### Passage
((
Why Are 911 Calls Not Being Answered on Time?

ByABC News via via logo

June 6, 2005 — -- In an emergency, seconds count, and those seconds can quickly become minutes.

Matt Miulli, a 17-year-old high school baseball player in Tampa, Fla., collapsed in January while running laps. Paramedics were on the scene in seven minutes, but all the nearby transport ambulances were on other calls.

So Matt lay there for 27 minutes while his panicked family looked on helplessly. His father, Jim Miulli, said, "I wanted to grab him and throw him in a car."

Matt died at the hospital. Even without the delay, Matt may not have survived because of a pre-existing heart condition. But his case highlights a problem for both ambulance and fire services across the country.

The national response-time goal for fire departments is to be at a fire within six minutes of the first alarm on at least 90 percent of calls.

A groundbreaking analysis by The Boston Globe that looked at more than 3 million fires found only 35 percent of America's fire departments -- professional and volunteer-- are meeting that goal. And the problem seems to be getting worse.

In Tampa, ABC affiliate WFTS reviewed more than 100,000 emergency calls last year and found the average response time in Hillsborough County was nine minutes. The county's fire and rescue chief, Bill Nesmith, says it's just over seven minutes, but agrees there is plenty of room for improvement.
))
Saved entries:
((
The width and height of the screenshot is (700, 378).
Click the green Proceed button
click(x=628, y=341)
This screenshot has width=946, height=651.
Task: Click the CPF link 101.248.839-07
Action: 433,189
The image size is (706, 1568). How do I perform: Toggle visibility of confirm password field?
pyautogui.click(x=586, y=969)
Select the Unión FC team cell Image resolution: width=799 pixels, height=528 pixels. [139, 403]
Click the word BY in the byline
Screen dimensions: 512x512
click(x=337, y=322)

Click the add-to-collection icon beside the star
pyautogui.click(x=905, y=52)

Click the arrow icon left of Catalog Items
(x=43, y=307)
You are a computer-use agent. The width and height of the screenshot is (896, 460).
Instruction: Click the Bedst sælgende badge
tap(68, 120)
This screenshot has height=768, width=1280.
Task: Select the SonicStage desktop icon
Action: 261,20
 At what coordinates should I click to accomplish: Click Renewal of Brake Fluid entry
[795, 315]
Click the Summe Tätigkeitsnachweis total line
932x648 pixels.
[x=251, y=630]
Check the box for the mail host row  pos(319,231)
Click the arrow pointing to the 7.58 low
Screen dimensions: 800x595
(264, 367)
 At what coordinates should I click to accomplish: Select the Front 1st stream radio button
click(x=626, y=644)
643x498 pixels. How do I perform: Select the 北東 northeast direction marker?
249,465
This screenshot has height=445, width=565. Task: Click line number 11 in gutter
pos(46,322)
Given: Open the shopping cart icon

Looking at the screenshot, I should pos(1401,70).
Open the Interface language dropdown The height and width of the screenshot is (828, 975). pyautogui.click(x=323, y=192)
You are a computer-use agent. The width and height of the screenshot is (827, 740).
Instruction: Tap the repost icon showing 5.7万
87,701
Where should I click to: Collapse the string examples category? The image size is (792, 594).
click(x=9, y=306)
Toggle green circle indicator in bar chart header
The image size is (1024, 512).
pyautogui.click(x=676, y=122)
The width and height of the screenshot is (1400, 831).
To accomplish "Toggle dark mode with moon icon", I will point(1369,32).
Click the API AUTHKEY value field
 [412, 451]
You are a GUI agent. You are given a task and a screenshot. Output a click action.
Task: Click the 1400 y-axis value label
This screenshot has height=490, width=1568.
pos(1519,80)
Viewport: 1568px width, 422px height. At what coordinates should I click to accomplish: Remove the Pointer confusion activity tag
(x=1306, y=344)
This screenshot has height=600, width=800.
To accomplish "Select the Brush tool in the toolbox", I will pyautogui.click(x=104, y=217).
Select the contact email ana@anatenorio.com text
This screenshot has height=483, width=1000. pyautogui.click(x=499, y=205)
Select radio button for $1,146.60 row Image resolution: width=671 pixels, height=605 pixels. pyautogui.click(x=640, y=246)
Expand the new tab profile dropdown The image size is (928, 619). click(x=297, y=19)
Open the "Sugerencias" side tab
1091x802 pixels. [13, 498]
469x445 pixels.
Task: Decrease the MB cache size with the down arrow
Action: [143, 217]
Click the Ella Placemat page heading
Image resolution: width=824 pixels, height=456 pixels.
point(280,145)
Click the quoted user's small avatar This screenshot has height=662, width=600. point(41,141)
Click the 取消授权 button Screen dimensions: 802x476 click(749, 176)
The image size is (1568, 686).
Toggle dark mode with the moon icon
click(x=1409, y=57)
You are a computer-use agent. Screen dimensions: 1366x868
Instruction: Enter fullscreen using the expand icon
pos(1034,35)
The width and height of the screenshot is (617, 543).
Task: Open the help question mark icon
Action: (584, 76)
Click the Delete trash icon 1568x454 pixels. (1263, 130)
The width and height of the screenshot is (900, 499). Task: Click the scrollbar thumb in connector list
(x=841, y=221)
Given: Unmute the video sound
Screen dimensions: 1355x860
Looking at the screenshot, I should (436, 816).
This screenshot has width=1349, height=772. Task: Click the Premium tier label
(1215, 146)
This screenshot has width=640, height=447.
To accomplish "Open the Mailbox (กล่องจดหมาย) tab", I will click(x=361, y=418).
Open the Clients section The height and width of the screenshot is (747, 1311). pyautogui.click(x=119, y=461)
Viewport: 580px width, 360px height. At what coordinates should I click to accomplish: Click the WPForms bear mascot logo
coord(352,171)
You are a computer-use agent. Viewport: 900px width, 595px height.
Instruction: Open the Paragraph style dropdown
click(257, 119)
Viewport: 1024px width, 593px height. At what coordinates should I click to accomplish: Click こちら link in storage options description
))
### Task list
1: Answer from the article on 911 response times:
(a) For how many minutes did Matt Miulli lie there after collapsing?
(b) What percentage of America's fire departments did The Boston Globe analysis find are meeting the response-time goal?
(c) What average response time in Hillsborough County did WFTS find?
2: Echo the stretch of the article on 911 response times from "So Matt lay" through "across the country.".
The saved entries are separate material, apart from the article on 911 response times.

### Solved problems
1:
(a) 27 minutes
(b) 35 percent
(c) Nine minutes

2:
So Matt lay there for 27 minutes while his panicked family looked on helplessly. His father, Jim Miulli, said, "I wanted to grab him and throw him in a car."

Matt died at the hospital. Even without the delay, Matt may not have survived because of a pre-existing heart condition. But his case highlights a problem for both ambulance and fire services across the country.